**THE REQUEST:** Copy out the listing below word for word, from its first line through the line containing "The width and height of the screenshot is (551, 318).", both included.

==============================

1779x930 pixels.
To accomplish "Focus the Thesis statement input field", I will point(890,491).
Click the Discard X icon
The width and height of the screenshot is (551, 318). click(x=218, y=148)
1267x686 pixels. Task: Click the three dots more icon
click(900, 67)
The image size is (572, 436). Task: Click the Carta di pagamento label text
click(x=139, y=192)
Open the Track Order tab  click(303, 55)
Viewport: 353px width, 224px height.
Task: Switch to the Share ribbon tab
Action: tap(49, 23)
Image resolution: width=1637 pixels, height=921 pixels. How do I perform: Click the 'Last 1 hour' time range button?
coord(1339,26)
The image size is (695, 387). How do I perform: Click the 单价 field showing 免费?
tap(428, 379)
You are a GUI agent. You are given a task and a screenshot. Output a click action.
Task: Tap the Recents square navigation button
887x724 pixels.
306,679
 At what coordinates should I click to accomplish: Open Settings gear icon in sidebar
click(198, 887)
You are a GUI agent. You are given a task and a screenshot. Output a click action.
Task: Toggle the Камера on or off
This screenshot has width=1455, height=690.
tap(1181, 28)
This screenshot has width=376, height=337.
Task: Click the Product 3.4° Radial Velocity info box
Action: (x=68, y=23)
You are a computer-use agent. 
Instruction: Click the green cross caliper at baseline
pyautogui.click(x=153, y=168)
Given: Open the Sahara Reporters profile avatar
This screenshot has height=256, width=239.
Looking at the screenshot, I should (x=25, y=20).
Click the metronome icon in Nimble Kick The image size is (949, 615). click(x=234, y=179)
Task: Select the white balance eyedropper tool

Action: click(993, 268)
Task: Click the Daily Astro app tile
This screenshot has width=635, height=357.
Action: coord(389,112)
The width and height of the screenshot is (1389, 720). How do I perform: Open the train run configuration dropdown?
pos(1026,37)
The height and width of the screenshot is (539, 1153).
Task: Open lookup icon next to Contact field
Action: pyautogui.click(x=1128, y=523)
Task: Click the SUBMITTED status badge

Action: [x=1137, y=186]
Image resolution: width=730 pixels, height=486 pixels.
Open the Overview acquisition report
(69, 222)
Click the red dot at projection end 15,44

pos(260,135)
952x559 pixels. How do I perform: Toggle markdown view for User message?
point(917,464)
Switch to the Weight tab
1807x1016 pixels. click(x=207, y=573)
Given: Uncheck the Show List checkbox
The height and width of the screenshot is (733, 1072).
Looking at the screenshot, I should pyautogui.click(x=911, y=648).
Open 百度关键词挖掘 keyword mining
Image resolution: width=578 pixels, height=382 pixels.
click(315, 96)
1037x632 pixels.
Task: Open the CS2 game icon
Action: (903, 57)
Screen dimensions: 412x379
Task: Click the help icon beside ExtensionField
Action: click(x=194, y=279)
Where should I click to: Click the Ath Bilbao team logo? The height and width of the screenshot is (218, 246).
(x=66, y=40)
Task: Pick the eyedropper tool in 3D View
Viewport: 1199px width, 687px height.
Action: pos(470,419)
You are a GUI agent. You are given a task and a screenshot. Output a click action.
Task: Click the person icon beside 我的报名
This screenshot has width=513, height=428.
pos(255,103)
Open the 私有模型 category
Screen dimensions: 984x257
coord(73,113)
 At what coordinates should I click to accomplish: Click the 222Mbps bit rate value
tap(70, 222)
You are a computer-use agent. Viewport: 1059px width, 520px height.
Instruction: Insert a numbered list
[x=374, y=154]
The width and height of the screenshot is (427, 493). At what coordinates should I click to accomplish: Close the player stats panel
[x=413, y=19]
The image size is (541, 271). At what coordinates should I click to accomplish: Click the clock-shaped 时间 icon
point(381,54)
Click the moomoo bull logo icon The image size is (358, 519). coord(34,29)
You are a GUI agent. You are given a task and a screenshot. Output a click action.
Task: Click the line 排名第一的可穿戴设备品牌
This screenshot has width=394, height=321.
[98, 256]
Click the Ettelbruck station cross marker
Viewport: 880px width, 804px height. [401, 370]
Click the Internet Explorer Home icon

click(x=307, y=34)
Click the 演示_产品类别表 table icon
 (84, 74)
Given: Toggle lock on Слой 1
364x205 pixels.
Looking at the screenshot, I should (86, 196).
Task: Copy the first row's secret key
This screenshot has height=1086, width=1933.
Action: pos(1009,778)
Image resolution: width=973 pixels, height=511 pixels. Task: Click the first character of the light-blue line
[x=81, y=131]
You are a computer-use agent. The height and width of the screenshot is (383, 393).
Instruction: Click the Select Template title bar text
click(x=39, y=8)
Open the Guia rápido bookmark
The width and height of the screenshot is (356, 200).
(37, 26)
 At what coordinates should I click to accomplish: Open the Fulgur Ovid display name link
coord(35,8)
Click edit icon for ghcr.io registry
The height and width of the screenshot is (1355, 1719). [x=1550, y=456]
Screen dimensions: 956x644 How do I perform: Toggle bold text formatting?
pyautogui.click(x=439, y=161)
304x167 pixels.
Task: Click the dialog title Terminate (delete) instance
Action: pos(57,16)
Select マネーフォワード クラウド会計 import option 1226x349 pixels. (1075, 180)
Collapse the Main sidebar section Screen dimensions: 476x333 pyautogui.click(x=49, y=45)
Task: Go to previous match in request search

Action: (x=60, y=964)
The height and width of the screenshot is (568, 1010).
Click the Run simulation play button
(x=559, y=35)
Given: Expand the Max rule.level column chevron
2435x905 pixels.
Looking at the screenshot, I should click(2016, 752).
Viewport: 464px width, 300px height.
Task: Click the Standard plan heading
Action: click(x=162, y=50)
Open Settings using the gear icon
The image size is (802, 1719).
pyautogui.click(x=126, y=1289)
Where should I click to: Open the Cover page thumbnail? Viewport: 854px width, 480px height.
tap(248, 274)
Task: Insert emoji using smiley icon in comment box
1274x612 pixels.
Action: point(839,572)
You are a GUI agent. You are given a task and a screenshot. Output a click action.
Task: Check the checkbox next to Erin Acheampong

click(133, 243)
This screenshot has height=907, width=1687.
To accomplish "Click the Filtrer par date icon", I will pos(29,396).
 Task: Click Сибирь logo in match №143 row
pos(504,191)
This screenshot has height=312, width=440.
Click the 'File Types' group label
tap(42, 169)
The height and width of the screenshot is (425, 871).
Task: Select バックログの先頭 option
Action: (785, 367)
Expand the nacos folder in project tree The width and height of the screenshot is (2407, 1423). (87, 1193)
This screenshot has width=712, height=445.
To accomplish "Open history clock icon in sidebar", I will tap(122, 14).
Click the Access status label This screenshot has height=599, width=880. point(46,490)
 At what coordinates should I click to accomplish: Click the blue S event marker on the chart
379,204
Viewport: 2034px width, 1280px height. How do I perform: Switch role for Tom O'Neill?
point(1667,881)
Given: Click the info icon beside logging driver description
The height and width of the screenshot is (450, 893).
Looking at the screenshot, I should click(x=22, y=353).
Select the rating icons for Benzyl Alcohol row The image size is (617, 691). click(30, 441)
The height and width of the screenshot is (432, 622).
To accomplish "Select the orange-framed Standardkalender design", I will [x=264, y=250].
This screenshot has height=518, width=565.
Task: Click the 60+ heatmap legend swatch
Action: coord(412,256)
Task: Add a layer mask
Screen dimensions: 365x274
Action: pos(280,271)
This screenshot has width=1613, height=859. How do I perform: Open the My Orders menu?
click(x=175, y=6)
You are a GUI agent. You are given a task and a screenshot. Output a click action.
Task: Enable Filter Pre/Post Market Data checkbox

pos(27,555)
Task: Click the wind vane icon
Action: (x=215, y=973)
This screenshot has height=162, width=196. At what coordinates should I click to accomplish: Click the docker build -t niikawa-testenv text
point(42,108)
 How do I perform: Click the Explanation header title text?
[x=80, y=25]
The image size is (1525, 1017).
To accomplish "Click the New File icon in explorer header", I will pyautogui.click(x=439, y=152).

==============================

**SOLUTION TO THE PROBLEM:**
1779x930 pixels.
To accomplish "Focus the Thesis statement input field", I will point(890,491).
Click the Discard X icon
The width and height of the screenshot is (551, 318). click(x=218, y=148)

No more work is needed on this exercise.